TASKS:
[1] Why, according to the text on sleep deprivation, does losing sleep make emotions hard to control? Answer in one to three sentences.
[2] In the text on sleep deprivation, how many U.S. adults are affected by obstructive sleep apnea?
*** EXTRACTED TEXT Section Begins ***
Damaging Effects of Sleep Deprivation
More than 50 million Americans suffer from one or several sleep disorders such as obstructive sleep apnea (OSA), which affects 25 million U.S. adults. Sleep apnea is a serious health condition that causes frequent interruptions each night due to a blockage in the airway. When you can’t breathe, the brain signals your body to awaken and gasp for air.
Though most patients don’t remember waking up, this recurring disturbance can result in sleep deprivation. Losing sleep often leads to irritability and fatigue the next day, challenging your ability to function normally. If you suffer from sleep apnea, this is an everyday battle that can be detrimental to both your mental and physical health.
How Sleep Apnea Affects Your Brain
Waking up multiple times at night interrupts your REM sleep cycle. During this stage, your brain is highly active and sends important messages to your body for processing. These messages contribute to your body’s functions, which impacts your thoughts, emotions, and actions.
Losing necessary hours of sleep affects your body’s ability to perform correctly. Untreated sleep apnea can impact your ability to concentrate on simple tasks or process new information. It can also affect your work performance, and as a result, increase your risk of unemployment.
During your REM sleep cycle, your brain releases emotion-regulating chemicals that help you stay calm and level-headed throughout the day. Sleep deprivation causes a chemical imbalance in your brain, making it difficult to control your emotions.
*** EXTRACTED TEXT Section Ends ***
*** DATASET CONTENT Section Begins ***
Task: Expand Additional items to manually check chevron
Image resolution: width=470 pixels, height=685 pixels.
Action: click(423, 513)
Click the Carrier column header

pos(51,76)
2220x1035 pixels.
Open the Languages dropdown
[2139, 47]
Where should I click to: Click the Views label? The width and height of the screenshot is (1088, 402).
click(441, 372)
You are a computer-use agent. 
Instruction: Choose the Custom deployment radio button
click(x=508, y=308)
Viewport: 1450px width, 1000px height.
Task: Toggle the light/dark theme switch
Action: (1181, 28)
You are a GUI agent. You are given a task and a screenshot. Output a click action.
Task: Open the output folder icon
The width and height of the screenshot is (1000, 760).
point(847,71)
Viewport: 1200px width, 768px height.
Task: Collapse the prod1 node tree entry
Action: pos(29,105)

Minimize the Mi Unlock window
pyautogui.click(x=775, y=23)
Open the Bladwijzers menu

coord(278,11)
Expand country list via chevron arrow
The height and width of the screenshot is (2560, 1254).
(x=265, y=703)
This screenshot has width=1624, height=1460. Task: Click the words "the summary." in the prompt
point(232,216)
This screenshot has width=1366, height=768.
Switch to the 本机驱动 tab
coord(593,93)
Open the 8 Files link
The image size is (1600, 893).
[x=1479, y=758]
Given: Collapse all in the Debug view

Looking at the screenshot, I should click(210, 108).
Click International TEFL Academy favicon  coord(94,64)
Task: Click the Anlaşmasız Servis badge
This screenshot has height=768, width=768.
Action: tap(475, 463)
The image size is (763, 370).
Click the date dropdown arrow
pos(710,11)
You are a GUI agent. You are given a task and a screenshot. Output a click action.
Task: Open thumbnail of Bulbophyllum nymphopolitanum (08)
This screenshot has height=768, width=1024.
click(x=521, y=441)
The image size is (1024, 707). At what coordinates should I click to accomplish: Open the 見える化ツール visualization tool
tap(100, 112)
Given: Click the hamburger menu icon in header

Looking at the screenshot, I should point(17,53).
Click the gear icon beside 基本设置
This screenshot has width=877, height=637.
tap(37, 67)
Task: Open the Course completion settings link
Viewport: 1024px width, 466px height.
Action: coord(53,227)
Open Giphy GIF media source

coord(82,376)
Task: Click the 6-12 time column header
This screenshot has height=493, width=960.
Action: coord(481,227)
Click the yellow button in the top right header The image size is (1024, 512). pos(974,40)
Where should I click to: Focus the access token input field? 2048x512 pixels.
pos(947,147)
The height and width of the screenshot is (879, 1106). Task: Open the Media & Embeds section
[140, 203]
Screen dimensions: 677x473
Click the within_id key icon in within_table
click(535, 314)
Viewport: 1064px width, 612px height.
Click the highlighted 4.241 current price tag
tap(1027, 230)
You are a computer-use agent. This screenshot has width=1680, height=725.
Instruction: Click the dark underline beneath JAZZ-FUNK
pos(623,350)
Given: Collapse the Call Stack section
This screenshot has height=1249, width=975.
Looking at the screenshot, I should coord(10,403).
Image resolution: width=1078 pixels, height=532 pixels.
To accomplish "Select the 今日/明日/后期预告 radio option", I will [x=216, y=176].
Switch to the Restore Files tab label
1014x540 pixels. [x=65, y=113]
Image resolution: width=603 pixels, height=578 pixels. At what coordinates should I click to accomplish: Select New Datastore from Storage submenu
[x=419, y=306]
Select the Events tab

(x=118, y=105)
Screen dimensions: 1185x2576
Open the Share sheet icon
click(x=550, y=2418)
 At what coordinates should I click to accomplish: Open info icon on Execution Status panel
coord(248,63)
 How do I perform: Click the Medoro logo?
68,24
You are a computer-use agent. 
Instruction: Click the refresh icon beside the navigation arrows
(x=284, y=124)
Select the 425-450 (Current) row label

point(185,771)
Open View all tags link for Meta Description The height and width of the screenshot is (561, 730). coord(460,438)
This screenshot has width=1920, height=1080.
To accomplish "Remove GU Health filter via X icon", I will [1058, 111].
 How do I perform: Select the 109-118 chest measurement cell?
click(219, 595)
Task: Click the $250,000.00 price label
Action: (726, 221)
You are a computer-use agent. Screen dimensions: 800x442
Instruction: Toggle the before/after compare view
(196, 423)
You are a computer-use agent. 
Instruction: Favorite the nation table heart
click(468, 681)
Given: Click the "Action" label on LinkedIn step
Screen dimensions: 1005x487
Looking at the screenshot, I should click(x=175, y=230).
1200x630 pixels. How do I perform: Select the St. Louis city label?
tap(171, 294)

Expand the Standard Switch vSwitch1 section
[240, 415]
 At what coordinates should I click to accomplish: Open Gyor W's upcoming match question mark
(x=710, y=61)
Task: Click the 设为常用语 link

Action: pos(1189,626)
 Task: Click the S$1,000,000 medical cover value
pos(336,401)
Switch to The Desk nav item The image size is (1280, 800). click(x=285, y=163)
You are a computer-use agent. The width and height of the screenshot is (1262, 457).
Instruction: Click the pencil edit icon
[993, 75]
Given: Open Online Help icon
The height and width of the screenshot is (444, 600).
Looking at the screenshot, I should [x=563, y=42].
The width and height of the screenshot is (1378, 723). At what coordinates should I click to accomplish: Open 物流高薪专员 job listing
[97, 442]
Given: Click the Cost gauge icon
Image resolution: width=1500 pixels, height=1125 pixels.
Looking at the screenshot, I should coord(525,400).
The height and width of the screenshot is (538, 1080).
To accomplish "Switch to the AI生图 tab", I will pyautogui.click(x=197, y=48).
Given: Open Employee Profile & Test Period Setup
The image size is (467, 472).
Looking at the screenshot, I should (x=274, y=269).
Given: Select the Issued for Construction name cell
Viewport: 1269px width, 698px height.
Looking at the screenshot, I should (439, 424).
*** DATASET CONTENT Section Ends ***
PER-TASK ANSWERS:
[1] During the REM sleep cycle, the brain releases emotion-regulating chemicals that help a person stay calm and level-headed throughout the day. Sleep deprivation causes a chemical imbalance in the brain, which makes emotions difficult to control.

[2] 25 million.